* **Task goal**: In the entries below, begin at the line that has "The height and" and stop after the line that has "Given: Repost eastlower's"; output those lines exactly, leaving out pictures.

* **Task data**:
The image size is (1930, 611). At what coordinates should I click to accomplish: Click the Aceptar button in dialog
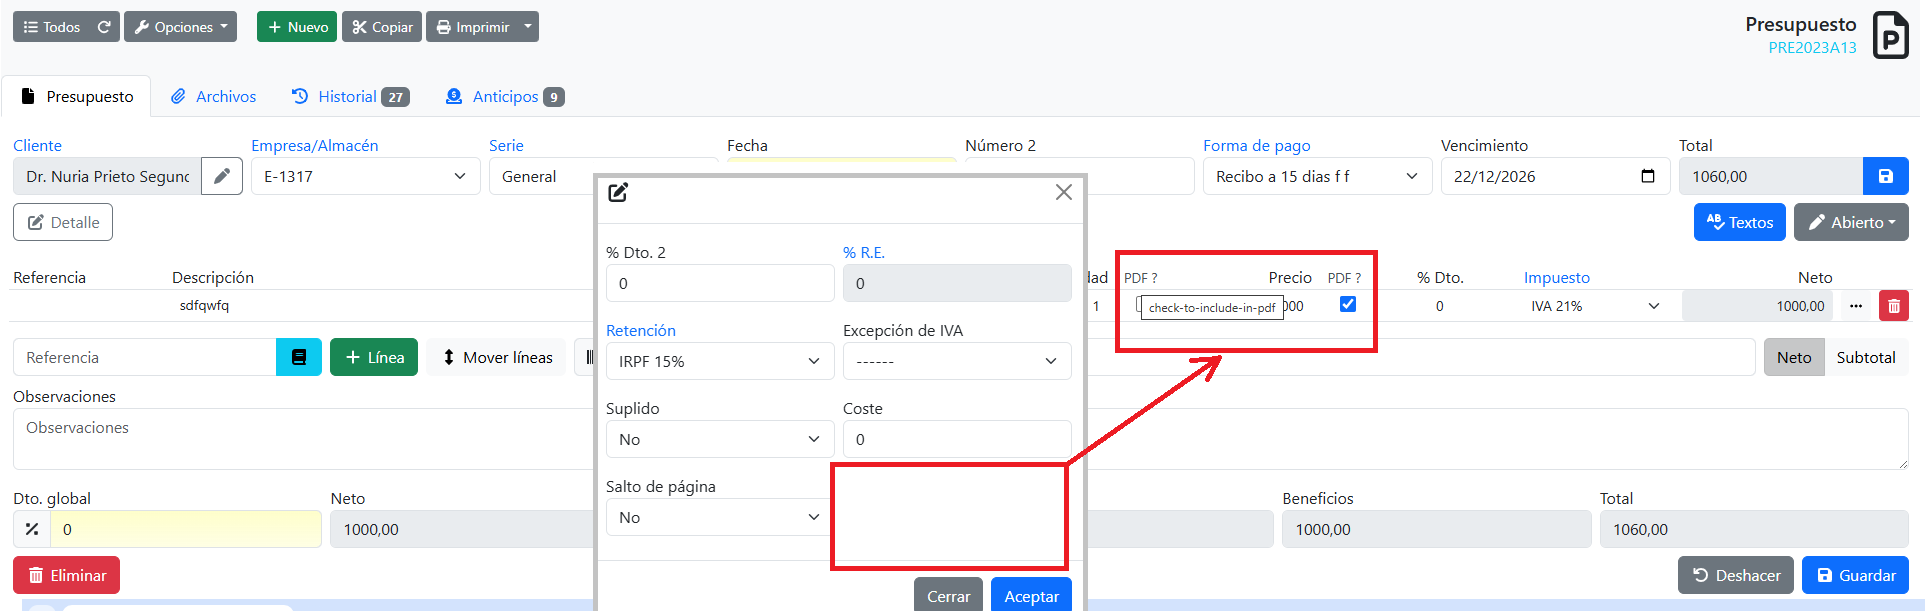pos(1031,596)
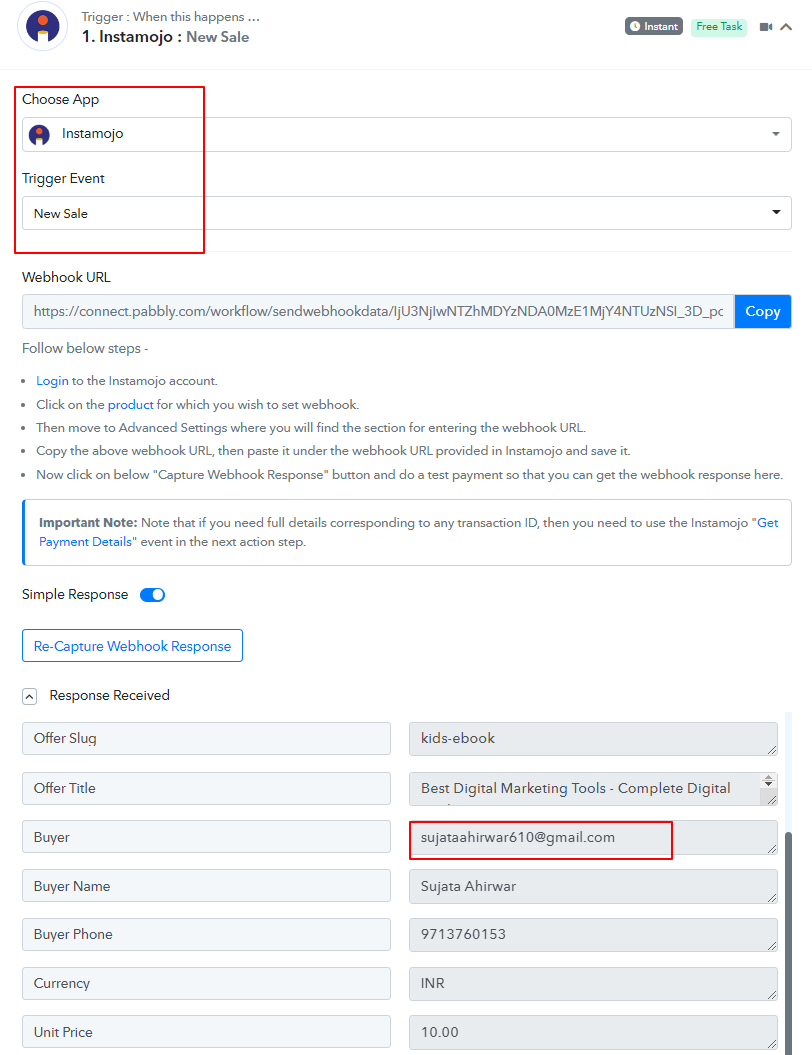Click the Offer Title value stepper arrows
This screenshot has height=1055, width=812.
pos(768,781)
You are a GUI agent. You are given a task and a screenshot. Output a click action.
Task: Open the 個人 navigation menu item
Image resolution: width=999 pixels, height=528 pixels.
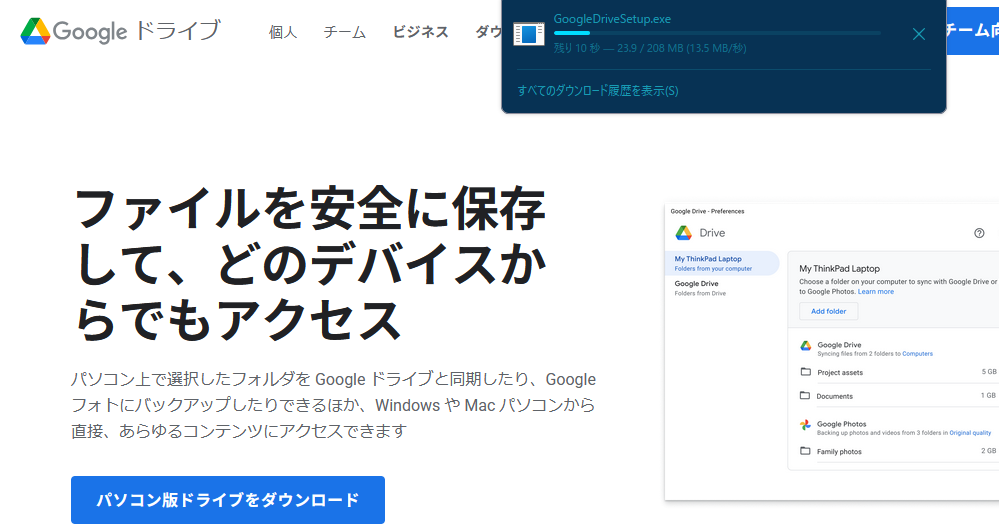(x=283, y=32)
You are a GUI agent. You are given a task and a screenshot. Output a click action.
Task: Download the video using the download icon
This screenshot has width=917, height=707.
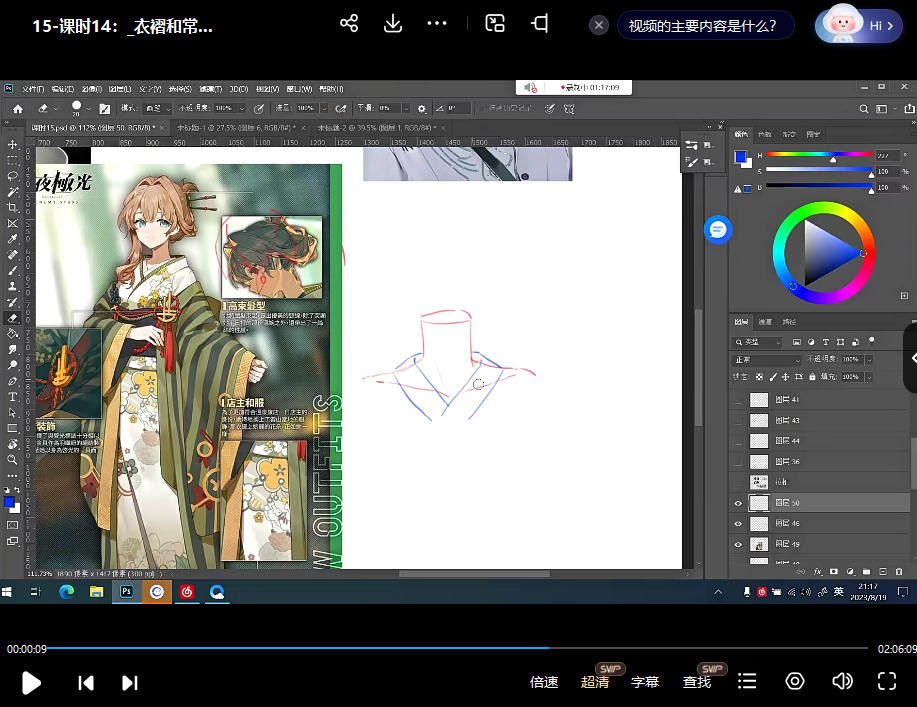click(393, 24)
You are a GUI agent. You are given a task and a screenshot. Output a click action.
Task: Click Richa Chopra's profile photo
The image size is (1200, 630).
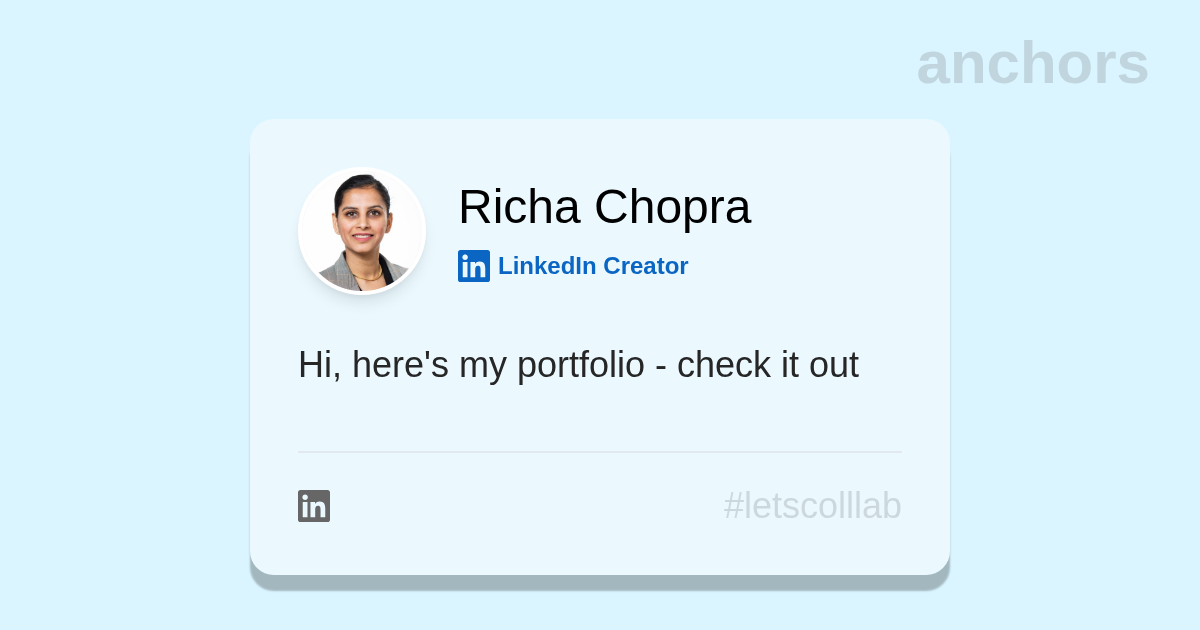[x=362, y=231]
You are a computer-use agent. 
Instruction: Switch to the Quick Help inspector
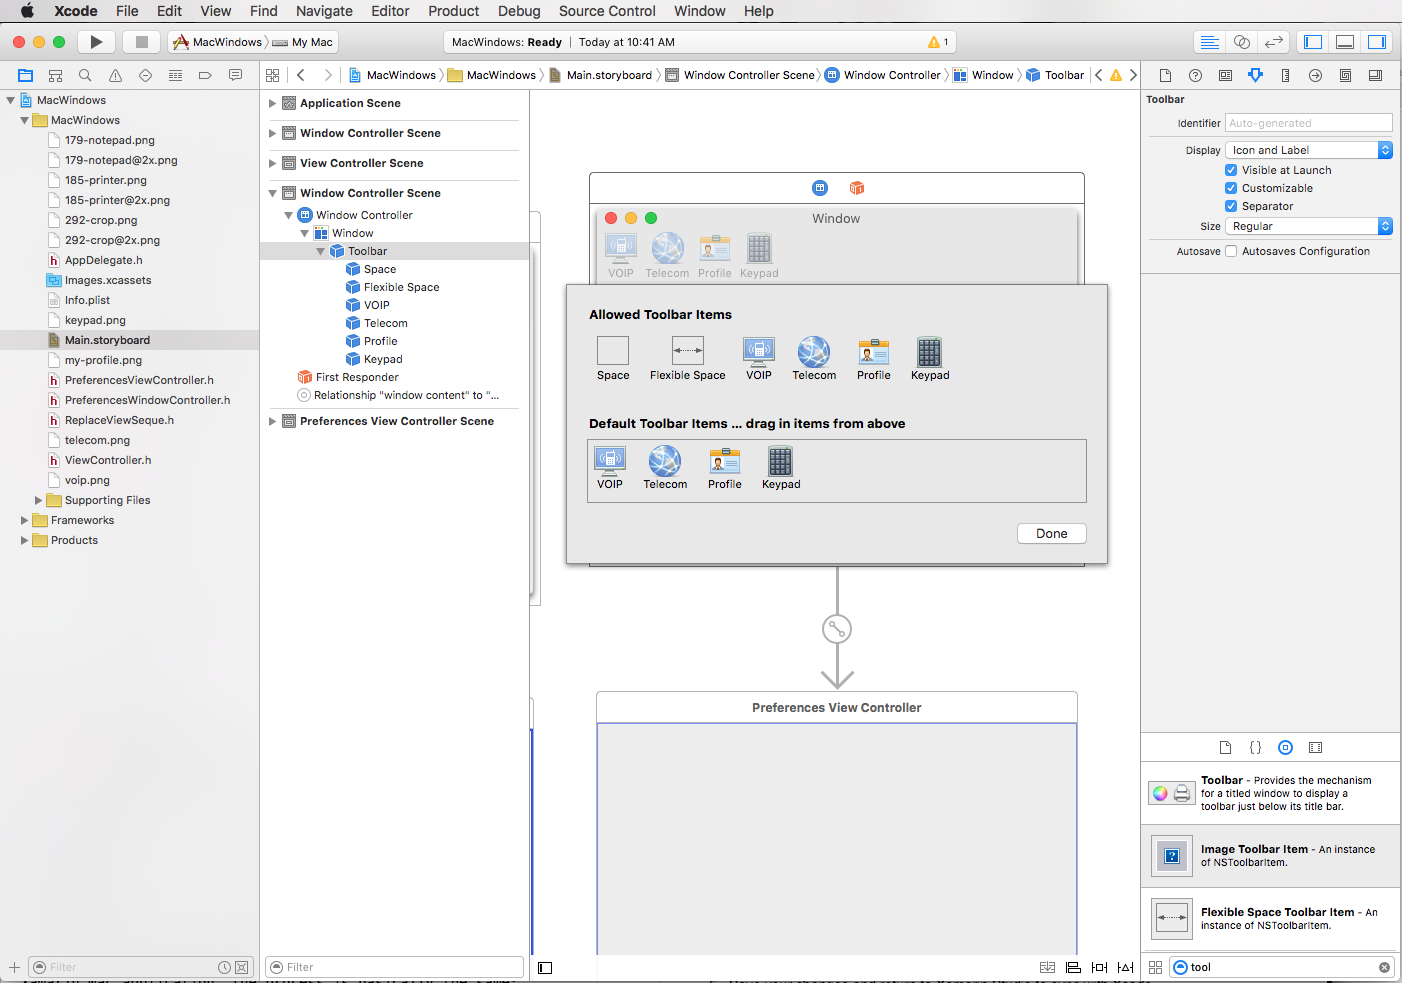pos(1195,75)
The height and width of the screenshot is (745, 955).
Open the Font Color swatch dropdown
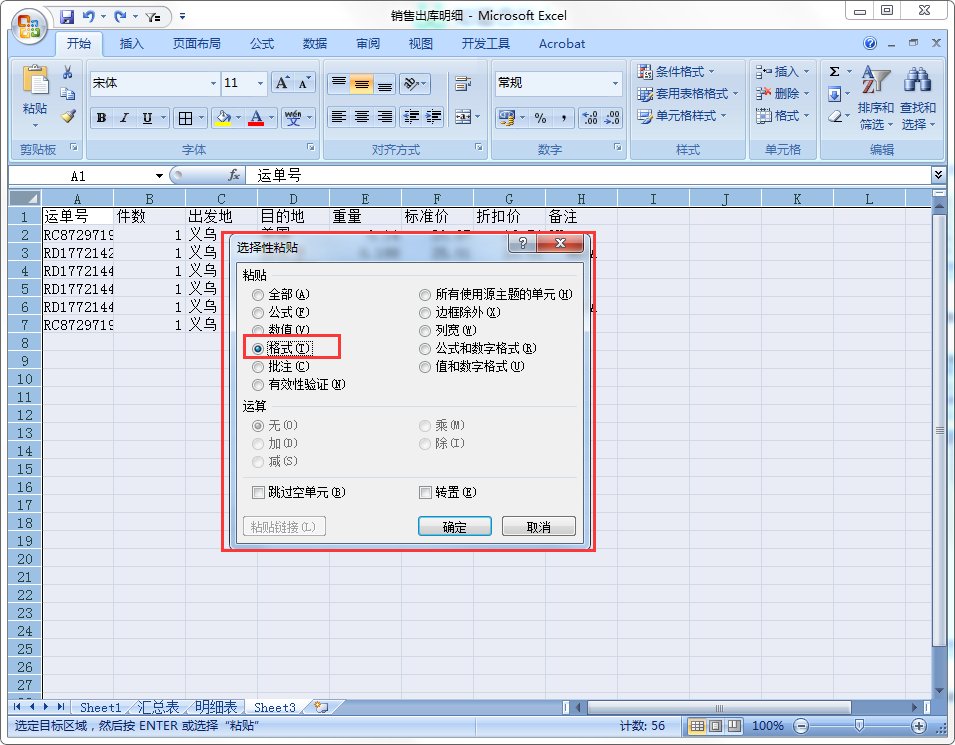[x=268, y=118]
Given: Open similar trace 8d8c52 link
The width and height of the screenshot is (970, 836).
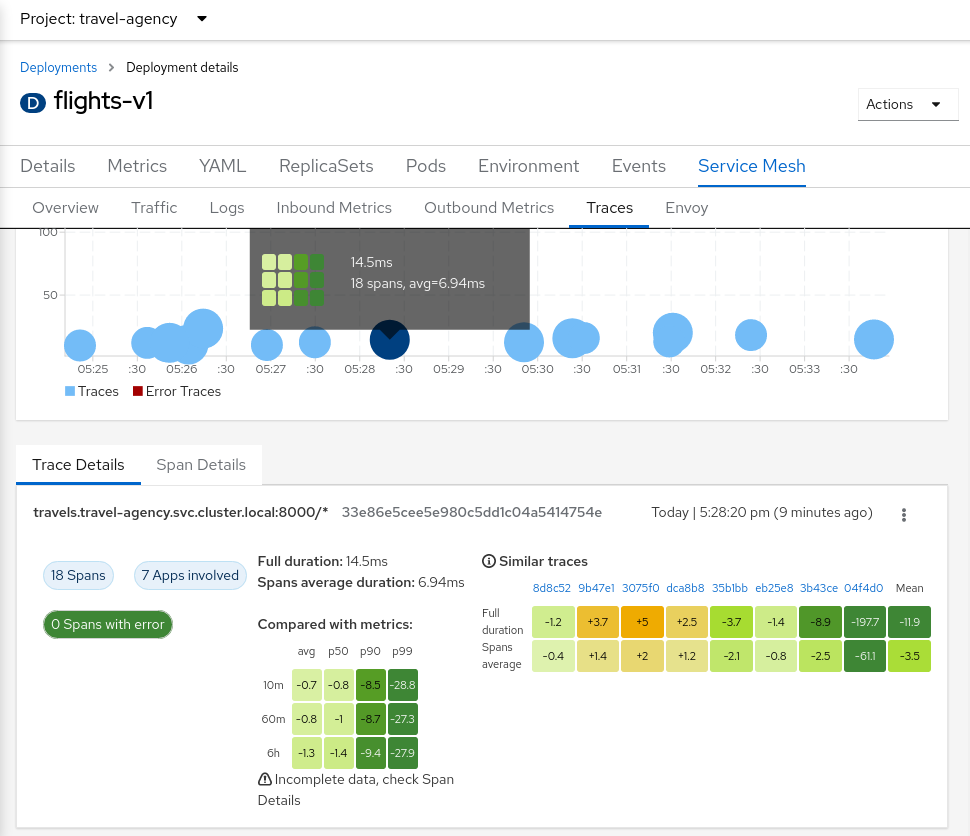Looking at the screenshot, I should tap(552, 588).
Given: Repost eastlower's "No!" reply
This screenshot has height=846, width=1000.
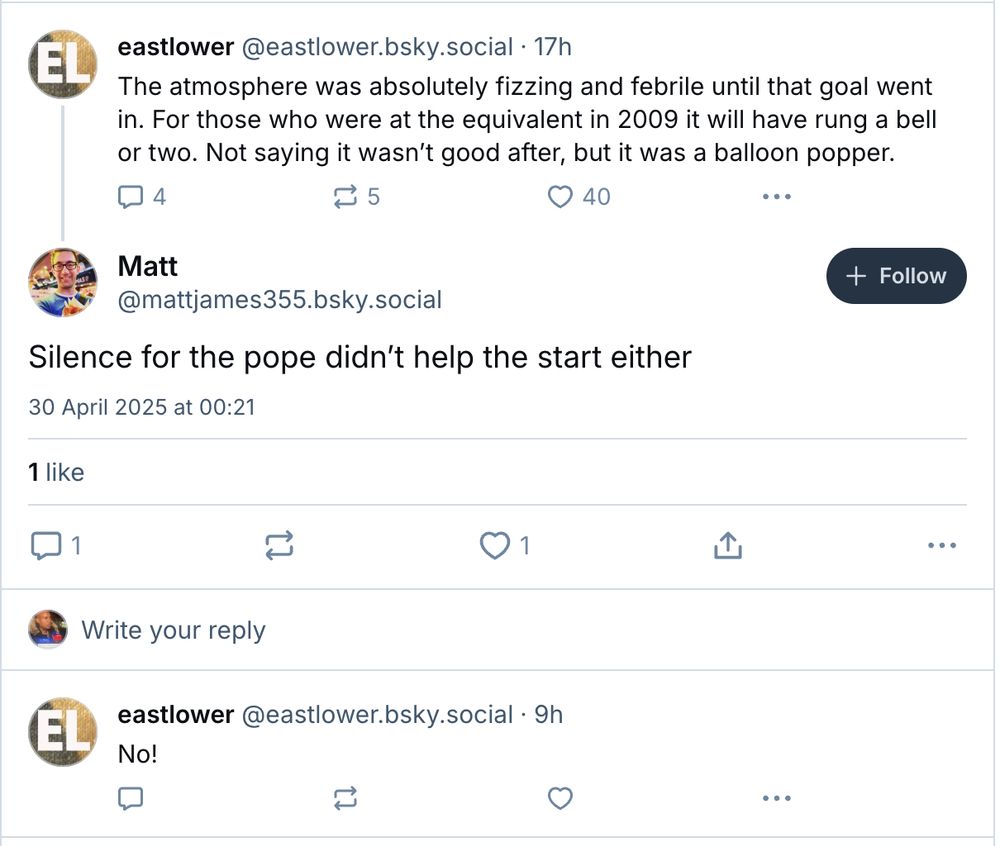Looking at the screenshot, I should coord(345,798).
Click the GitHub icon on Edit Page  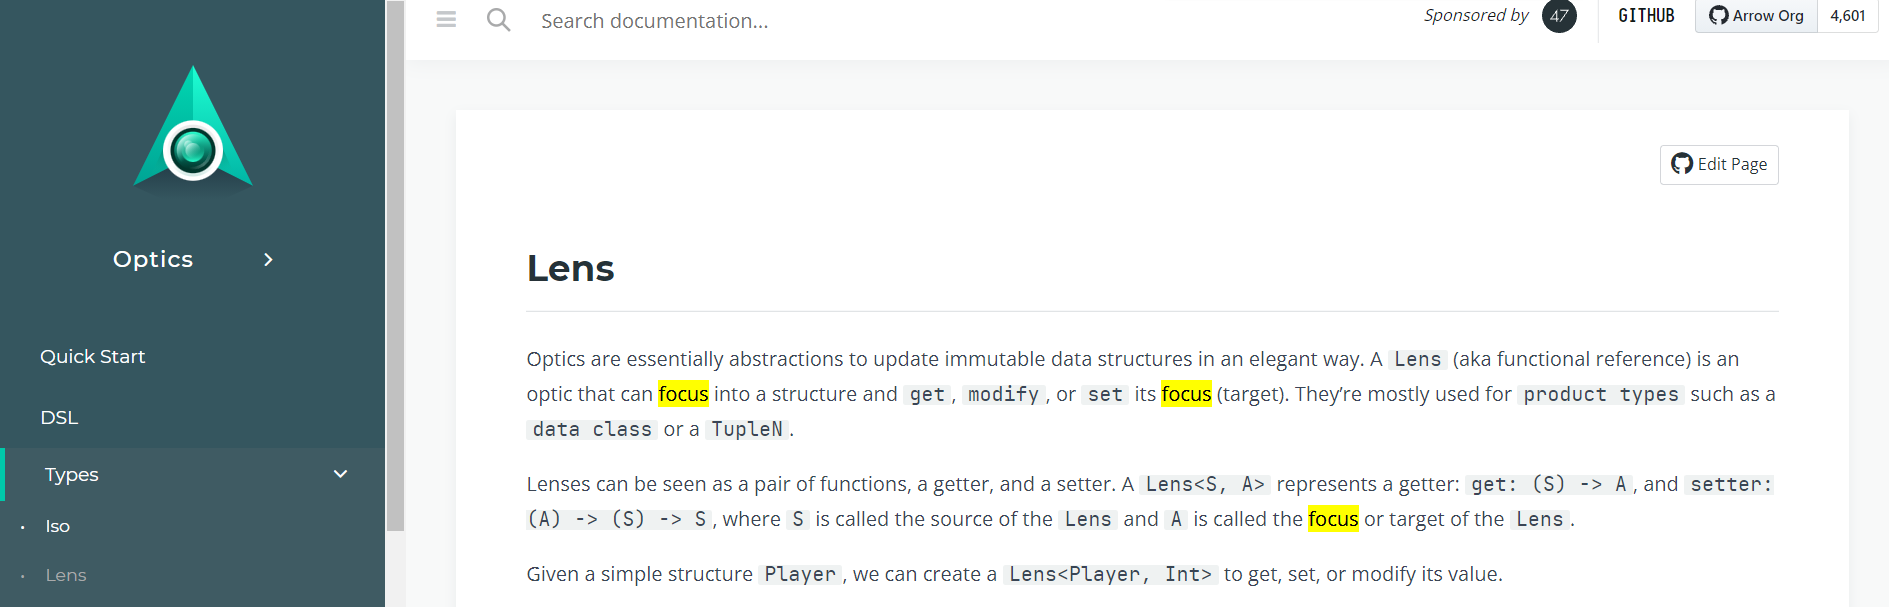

* **Response area**:
The height and width of the screenshot is (745, 955).
Open the Font Color swatch dropdown
[x=268, y=118]
Given: Open similar trace 8d8c52 link
The width and height of the screenshot is (970, 836).
Looking at the screenshot, I should tap(552, 588).
Given: Repost eastlower's "No!" reply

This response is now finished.